Klimaschutzministerin Leonore Gewessler (Grüne) wird am Montag beim Treffen der EU-Umweltministerinnen und -minister in Luxemburg für das EU-Renaturierungsgesetz stimmen. "Jetzt zu zögern, geht sich mit meinem Gewissen nicht aus", sagte Gewessler am Sonntagnachmittag in einer kurzfristig einberufenen Pressekonferenz in Wien. Sie habe sich diese Entscheidung nicht leicht gemacht, wolle aber "ein Signal der Entschlossenheit und des Mutes setzen".
Ob es morgen überhaupt zur Abstimmung kommt, sei "unklar", meinte Gewessler. Zuletzt hatte sich noch keine qualifizierte Mehrheit für die geplante EU-Verordnung abgezeichnet. "Es steht Spitz auf Knopf", erklärte Gewessler. Der Vizepräsident des EU-Parlaments, Othmar Karas, (ÖVP) hofft auf Zustimmung der EU-Umweltminister.
Am Montag soll es in Luxemburg eine öffentliche Aussprache unter den Ministern geben. Ob es danach zu einem Votum kommt, ist noch unklar. Dies dürfte vor allem davon abhängen, ob die belgische Ratspräsidentschaft bei der Aussprache den Eindruck gewinnt, dass eine qualifizierte Mehrheit (55 Prozent der EU-Staaten, die 65 Prozent der Bevölkerung repräsentieren) doch zustande kommt oder nicht. Dafür müsste eines der Länder, die sich bisher enthalten oder dagegen stimmen wollten, umentscheiden. In EU-Kreisen werden hier immer wieder Polen und Österreich als mögliche Kandidaten genannt.
Situation unter Verfassungsjuristen unklar
Gewessler, die für Österreich an dem Umweltrat in Luxemburg teilnehmen wird, hatte in der Vergangenheit betont, dass sie für das EU-Renaturierungsgesetz ist - aber wegen einer einheitlichen Stellungnahme der Bundesländer nicht zustimmen dürfe. Nachdem jüngst Wien und Kärnten ihre Opposition gegen das EU-Gesetz aufgegeben haben, die anderen Bundesländer aber daran festhalten, war bisher unter Verfassungsjuristen unklar, ob Gewessler noch an die Stellungnahme gebunden ist.

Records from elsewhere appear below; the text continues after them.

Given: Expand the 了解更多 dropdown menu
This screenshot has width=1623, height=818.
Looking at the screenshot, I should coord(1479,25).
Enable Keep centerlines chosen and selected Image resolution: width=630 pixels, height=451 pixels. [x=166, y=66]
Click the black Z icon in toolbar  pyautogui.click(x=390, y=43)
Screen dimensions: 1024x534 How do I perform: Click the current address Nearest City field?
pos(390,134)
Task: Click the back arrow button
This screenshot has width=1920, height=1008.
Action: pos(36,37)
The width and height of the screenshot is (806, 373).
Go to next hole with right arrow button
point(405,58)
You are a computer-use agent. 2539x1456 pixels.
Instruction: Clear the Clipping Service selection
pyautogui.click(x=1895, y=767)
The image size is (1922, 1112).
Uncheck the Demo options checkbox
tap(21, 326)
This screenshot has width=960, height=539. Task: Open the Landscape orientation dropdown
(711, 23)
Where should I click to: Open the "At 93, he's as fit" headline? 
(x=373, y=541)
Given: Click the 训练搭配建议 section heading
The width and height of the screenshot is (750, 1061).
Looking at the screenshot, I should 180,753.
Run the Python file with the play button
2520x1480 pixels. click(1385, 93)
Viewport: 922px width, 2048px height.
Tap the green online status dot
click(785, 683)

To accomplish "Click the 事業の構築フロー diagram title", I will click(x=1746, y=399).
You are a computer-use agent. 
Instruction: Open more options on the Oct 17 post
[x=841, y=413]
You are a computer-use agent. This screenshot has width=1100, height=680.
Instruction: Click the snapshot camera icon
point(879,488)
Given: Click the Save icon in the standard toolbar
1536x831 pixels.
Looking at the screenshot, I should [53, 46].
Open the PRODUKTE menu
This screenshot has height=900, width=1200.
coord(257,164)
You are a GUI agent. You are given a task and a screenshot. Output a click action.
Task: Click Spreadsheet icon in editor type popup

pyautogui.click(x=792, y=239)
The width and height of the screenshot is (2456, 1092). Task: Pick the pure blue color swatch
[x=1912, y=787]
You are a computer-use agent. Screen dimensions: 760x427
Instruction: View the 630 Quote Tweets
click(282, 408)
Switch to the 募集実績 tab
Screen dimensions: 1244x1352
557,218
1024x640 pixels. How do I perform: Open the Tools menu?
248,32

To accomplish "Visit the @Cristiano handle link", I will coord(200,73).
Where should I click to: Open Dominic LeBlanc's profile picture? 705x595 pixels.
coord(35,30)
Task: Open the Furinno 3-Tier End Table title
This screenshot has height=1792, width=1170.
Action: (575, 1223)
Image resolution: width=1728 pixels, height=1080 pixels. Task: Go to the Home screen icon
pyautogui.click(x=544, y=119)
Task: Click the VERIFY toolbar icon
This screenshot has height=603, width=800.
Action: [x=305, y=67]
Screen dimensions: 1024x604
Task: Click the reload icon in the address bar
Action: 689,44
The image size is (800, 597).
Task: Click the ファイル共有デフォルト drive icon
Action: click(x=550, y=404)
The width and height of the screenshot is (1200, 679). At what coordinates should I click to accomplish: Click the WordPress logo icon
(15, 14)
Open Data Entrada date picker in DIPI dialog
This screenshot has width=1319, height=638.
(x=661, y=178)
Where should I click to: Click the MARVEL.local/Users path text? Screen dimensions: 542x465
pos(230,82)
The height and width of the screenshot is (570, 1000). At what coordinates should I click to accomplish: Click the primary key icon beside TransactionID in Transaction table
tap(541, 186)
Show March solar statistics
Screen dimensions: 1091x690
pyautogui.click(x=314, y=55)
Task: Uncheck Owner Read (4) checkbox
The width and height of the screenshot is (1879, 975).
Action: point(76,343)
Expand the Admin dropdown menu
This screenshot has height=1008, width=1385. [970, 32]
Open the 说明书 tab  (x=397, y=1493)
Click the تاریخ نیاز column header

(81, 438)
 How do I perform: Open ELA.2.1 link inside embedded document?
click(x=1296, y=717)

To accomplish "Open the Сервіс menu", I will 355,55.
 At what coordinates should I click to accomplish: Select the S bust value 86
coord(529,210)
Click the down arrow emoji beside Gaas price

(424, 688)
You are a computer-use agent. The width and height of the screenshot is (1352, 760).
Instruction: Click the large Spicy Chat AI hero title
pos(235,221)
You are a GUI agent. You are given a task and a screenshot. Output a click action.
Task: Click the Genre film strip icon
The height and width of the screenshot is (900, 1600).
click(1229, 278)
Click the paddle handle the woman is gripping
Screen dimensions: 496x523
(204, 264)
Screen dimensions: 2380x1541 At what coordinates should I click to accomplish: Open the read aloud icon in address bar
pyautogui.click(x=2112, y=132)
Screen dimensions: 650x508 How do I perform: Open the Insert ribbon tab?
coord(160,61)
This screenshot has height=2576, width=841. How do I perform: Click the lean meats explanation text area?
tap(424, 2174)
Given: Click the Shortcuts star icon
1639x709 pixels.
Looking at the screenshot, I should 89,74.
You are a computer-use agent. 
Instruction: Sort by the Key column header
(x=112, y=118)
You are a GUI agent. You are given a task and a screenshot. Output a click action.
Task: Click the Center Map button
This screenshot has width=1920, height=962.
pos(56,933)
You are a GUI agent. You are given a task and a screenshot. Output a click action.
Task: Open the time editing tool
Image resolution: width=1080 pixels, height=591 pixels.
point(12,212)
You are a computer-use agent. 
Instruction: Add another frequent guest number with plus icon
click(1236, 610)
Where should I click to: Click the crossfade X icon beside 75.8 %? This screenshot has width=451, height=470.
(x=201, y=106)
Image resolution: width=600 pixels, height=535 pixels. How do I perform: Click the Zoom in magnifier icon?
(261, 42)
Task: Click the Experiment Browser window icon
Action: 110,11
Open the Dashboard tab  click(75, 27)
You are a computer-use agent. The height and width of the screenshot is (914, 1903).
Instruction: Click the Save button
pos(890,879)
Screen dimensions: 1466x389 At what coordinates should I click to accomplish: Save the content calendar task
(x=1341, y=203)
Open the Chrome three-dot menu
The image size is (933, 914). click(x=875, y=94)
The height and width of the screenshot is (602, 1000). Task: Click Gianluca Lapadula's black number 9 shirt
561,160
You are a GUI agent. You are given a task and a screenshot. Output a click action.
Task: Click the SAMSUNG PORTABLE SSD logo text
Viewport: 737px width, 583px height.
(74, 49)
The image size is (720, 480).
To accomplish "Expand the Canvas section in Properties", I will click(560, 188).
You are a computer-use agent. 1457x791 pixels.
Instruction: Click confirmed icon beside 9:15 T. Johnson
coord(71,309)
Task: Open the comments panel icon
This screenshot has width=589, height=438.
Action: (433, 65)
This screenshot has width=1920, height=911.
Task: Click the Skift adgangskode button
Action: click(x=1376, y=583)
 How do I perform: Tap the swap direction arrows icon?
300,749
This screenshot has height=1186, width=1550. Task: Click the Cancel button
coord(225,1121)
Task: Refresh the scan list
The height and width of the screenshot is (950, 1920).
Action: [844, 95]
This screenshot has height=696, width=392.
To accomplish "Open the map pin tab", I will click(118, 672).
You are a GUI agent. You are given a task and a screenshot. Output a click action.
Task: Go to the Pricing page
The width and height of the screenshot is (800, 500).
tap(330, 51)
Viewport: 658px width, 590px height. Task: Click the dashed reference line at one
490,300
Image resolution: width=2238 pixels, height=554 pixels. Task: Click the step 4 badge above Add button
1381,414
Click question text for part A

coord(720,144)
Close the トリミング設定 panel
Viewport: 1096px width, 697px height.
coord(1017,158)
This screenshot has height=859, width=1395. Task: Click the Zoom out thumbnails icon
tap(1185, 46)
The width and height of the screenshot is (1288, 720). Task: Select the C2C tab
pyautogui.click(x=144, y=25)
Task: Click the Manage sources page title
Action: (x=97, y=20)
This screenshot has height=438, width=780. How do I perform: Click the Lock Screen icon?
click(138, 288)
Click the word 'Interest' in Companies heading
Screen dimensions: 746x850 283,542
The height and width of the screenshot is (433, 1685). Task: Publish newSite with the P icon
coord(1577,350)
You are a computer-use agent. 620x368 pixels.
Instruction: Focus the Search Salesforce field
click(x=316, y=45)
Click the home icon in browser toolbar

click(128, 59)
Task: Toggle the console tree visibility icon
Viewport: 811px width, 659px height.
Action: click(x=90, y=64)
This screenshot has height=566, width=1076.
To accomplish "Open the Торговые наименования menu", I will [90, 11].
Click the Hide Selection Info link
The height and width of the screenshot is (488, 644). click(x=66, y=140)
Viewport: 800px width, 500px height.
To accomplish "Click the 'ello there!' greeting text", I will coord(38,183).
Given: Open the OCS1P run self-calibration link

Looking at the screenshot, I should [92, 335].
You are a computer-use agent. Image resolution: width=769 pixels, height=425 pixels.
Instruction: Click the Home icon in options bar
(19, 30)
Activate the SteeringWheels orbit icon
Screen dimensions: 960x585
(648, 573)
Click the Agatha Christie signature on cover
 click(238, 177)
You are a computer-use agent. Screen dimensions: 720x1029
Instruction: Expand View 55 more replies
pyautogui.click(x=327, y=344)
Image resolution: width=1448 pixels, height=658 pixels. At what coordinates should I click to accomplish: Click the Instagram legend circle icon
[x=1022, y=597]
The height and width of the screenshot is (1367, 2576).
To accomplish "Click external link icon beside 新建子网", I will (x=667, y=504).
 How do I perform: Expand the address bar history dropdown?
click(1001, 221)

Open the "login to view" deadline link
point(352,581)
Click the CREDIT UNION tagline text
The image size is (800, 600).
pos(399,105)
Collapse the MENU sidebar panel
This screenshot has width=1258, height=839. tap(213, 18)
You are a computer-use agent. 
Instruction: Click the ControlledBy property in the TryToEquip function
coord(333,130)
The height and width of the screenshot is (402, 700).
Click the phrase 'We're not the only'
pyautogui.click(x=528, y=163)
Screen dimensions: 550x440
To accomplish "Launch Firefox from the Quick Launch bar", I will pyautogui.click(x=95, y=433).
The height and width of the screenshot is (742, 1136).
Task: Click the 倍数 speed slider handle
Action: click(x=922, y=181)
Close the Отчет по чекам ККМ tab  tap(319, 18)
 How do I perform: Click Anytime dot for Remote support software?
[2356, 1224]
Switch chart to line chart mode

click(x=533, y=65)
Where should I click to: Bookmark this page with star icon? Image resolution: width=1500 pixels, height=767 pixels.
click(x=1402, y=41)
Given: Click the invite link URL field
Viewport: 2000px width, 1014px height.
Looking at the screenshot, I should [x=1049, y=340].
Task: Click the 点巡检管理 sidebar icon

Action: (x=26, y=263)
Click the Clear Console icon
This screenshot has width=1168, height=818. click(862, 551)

Nehammer: Es gibt klare Regeln
Bundeskanzler Karl Nehammer (ÖVP) sagte am Rande der Ukraine-Friedenskonferenz in der Schweiz, es gebe klare Regeln. "Ich gehe davon aus, dass die Ministerin, die Verfassung einhalten wird, auf die sie angelobt ist." Eine Zustimmung Gewesslers wäre "das Ziel", aber "juristisch nicht ganz einfach", meinte Vizekanzler Werner Kogler (Grüne). Er sei davon überzeugt, dass das Klimaschutzministerium noch rechtliche Beratungen einholt, so Kogler in der "Presse" (Sonntag-Ausgabe). "Es ist Neuland. Aus meiner Sicht - und der Sicht verschiedener Juristen - bestehen durchaus Möglichkeiten, diese Blockade der Länder rechtlich zu hinterfragen."
Karas hoffte indes auf eine Zustimmung der EU-Umweltminister zum Renaturierungsgesetz am Montag, wie er am Sonntag in der Pressestunde des ORF sagte. Ob auch Gewessler zustimmen könne, sei eine Frage der innenpolitischen Kompetenzen, meinte er.
Karas erinnerte daran, dass das EU-Renaturierungsgesetz eine Mehrheit im Europaparlament erhalten habe. Das Gesetz sei "Teil der Erfüllung unserer Klimaziele" und eine Antwort auf Umweltkatastrophen, Hochwasser und Murenabgänge. Das Renaturierungsgesetz habe sich radikal verändert. Der EU-Kommissionsvorschlag sei überbordend und bürokratisch gewesen, das EU-Parlament habe aber über 136 Änderungen durchgesetzt. Das Gesetz habe nichts mit Enteignung und dem Verlust von Lebensmittelsicherheit zu tun, sagte Karas zu den Argumenten von Kritikern.
Großteil laut Umfrage für Gesetz
Laut einer Umfrage des Market-Instituts (1.000 Online-Interviews) im Auftrag des WWF sprachen sich 82 Prozent der Bevölkerung für eine Zustimmung Österreichs zum EU-Renaturierungsgesetz aus. "Das ist ein klarer Auftrag an die Politik. Inhaltlich spricht schon längst alles für eine Zustimmung Österreichs, weil wir damit unsere gemeinsamen Lebensgrundlagen in Europa sichern", sagte WWF-Programmleiterin Hanna Simons im Vorfeld der Abstimmung.